Identification of 2-keto-3-deoxy-D-xylonate and 2-oxo-4-hydroxybutyrate as natural and artificial effectors of the transcription factors XynR and YjhI, respectively, and application to the development of biosensors for the bioproduction of 2,4-dihydroxybutyric acid in E. coli

In E. coli , D-xylonate catabolism is carried out by two distinct operons, namely yagEFG and yjhIHG , present on two distinct cryptic phages in the genome of this bacterium. These two operons are controlled by the transcription factors XynR and YjhI, the former acting as a repressor of yagEFG while the latter acts as an activator of yjhIHG . Although D-xylonate is known to induce these two operons, the effective inducer remains unknown to date. Through the construction of biosensors based on XynR and YjhI using syfp2 as a reporter gene, we showed that the true natural effector of the two D-xylonate catabolic operons is 2-keto-3-deoxy-D-xylonate, which is formed by dehydration of D-xylonate catalyzed by the dehydratases encoded by yagF and yjhG . Building on the finding that these two operons were also upregulated in E. coli strains producing the non-natural platform molecule 2,4-dihydroxybutyric acid, we discovered that both XynR- and YjhI-based biosensors were responsive to the non-natural molecule 2-oxo-4-hydroxybutyric acid, harboring comparable characteristic performances in term of response threshold, sensitivity, cooperativity and dynamic response as the natural effector 2-keto-3-deoxy-D-xylonate.

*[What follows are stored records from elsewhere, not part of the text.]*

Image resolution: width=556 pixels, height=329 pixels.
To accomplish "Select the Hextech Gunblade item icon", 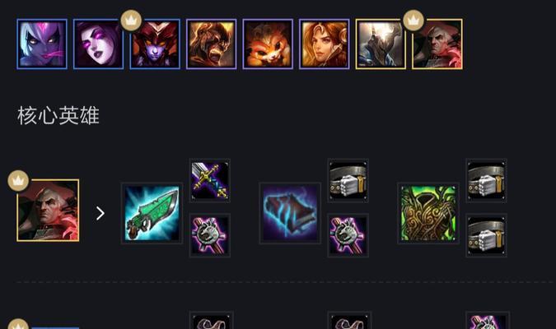I will [x=152, y=213].
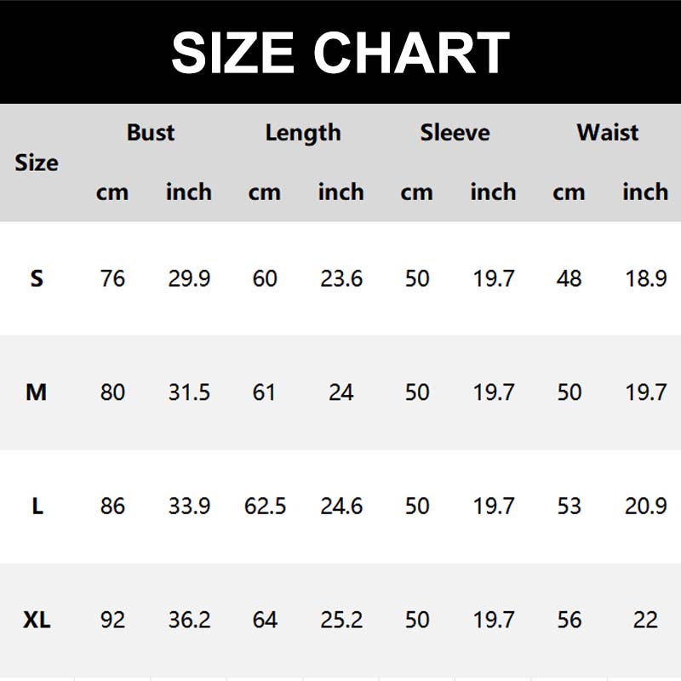Click the 31.5 inch bust value
681x681 pixels.
[x=189, y=392]
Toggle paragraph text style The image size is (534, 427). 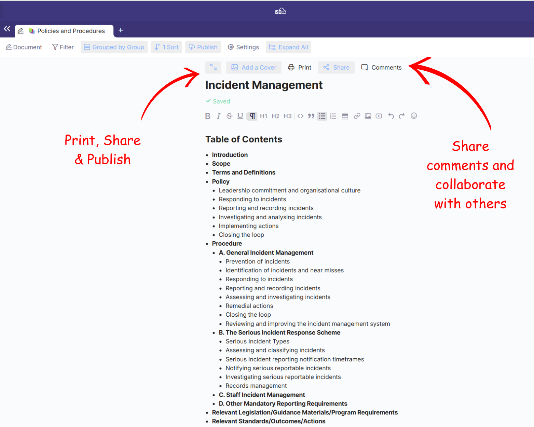(252, 116)
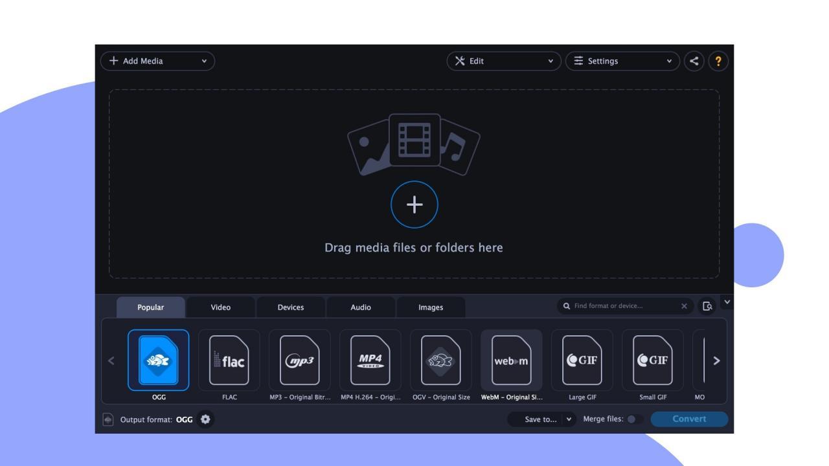
Task: Select the MP3 Original Bitrate format
Action: pyautogui.click(x=300, y=361)
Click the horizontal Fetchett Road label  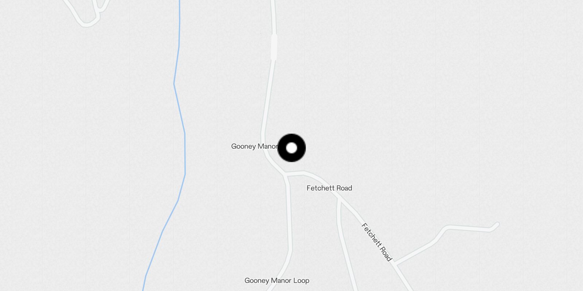coord(329,188)
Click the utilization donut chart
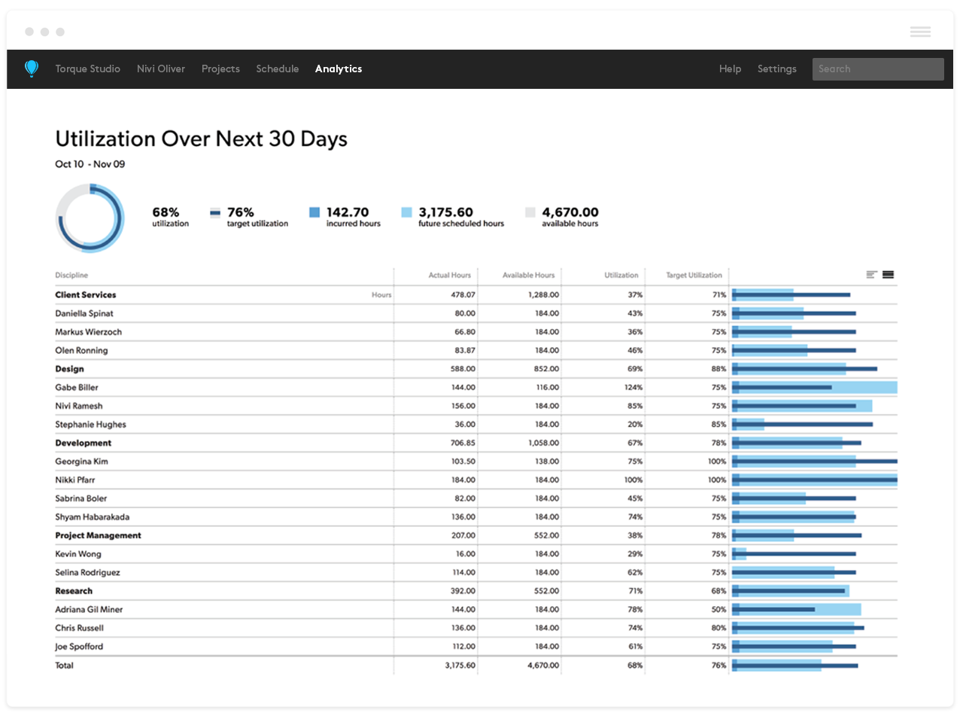The image size is (963, 719). pos(90,218)
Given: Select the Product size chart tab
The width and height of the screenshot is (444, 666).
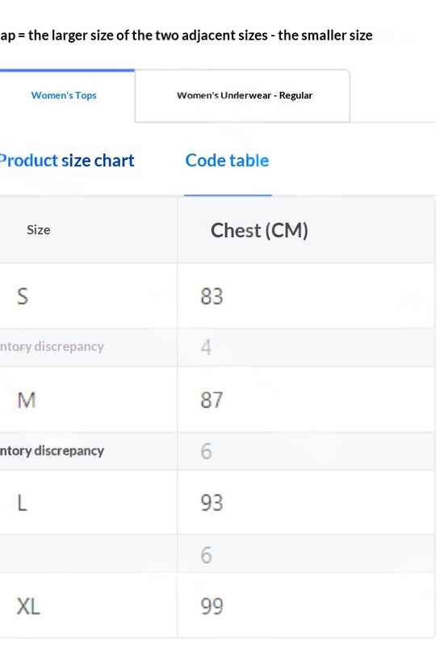Looking at the screenshot, I should tap(67, 161).
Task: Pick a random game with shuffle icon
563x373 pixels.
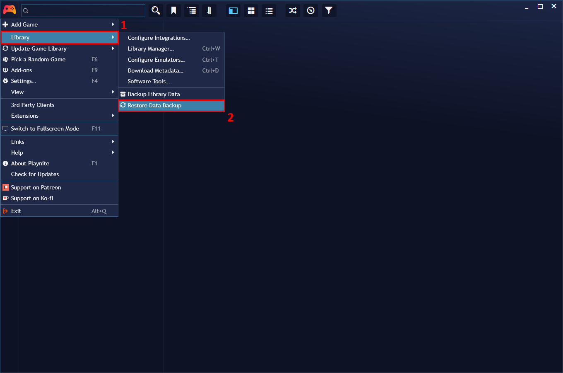Action: pyautogui.click(x=292, y=10)
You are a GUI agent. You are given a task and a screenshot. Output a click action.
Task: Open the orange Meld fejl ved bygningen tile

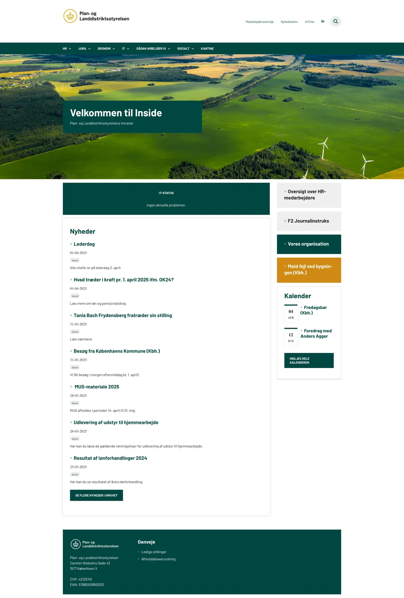tap(309, 270)
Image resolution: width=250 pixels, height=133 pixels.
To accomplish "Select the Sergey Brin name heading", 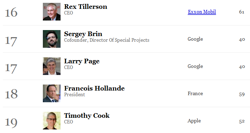I will click(x=83, y=34).
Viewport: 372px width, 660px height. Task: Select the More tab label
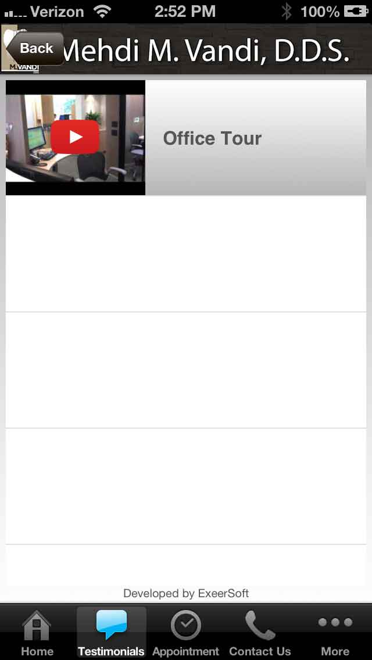335,651
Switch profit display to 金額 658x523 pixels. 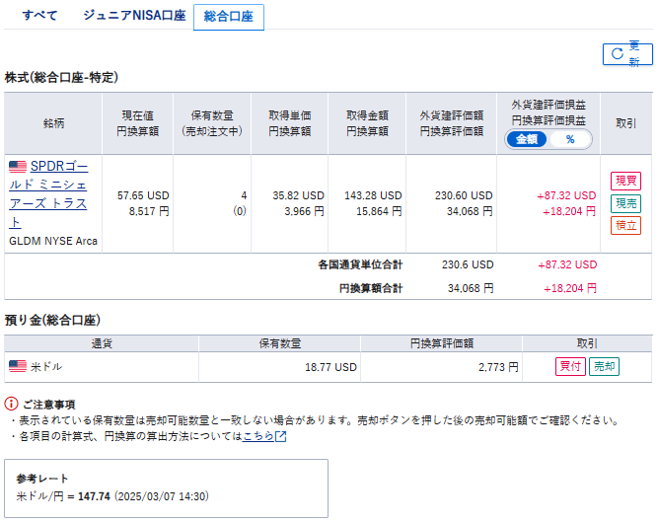point(526,139)
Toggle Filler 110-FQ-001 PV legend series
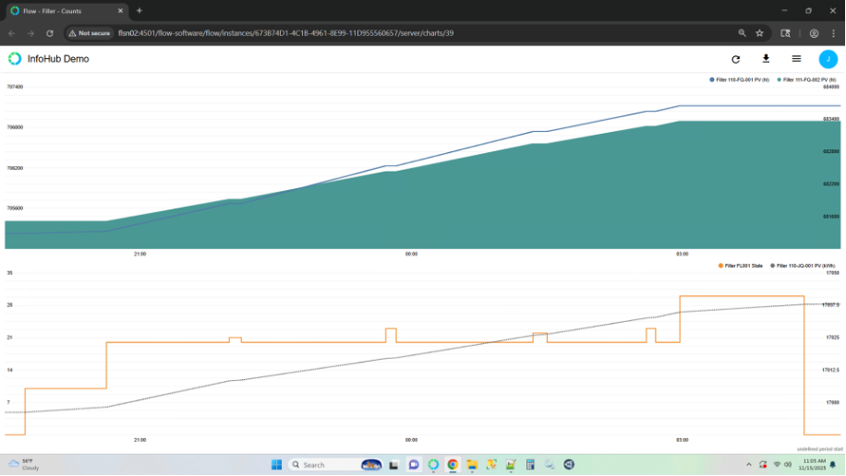 [740, 80]
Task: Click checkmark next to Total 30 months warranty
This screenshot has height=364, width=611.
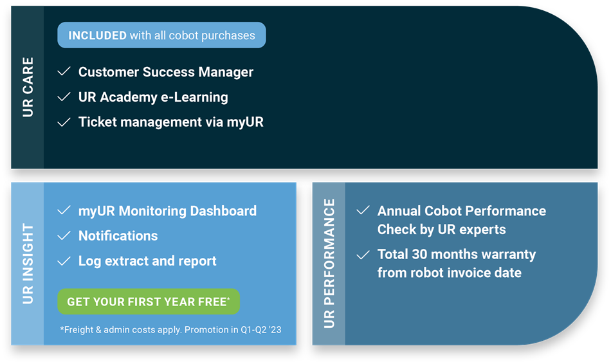Action: click(x=363, y=255)
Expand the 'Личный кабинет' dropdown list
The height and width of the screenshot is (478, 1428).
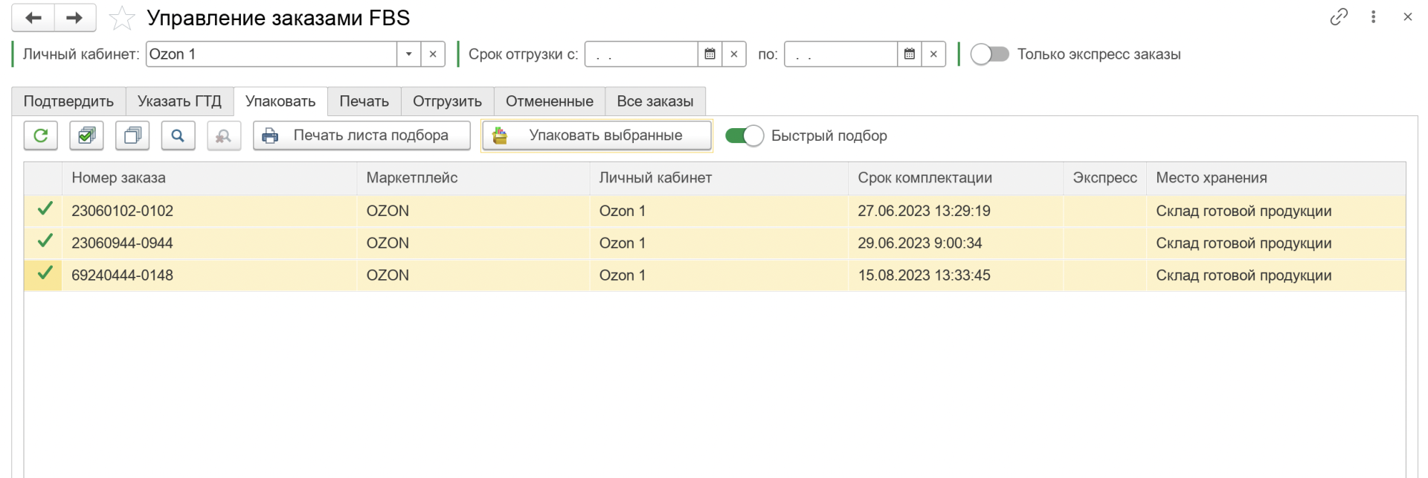(408, 54)
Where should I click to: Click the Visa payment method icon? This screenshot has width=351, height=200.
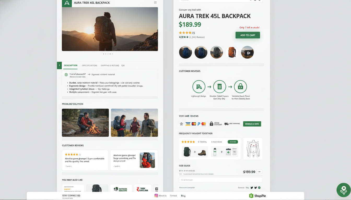point(188,124)

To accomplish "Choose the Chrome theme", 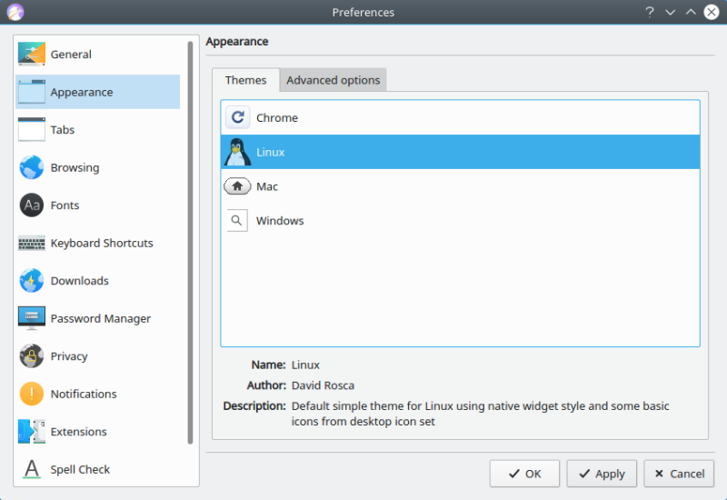I will click(277, 118).
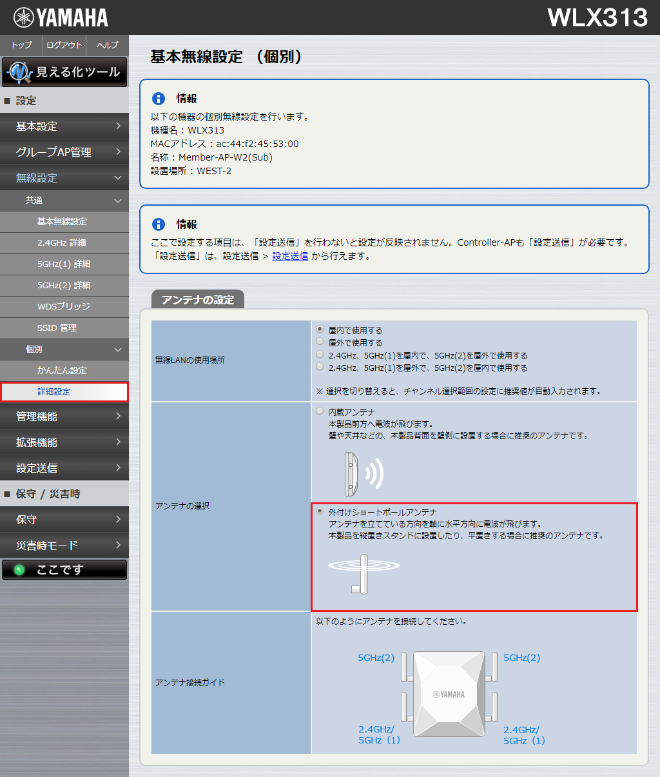Viewport: 660px width, 777px height.
Task: Switch to the トップ tab
Action: (x=21, y=45)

Given that the enzymatic steps involved in the production of this non-natural metabolite from C2 and C5/C6 carbons, catalyzed respectively by threonate dehydratase and homoserine transaminase, constitute bottlenecks in the synthetic pathways for the production of 2,4-dihydroxybutyric acid, we showed that the transcription factors XynR and YjhI can be repurposed as biosensors to select more active variants of these enzymes, thereby improving the production of this platform molecule from carbon sources.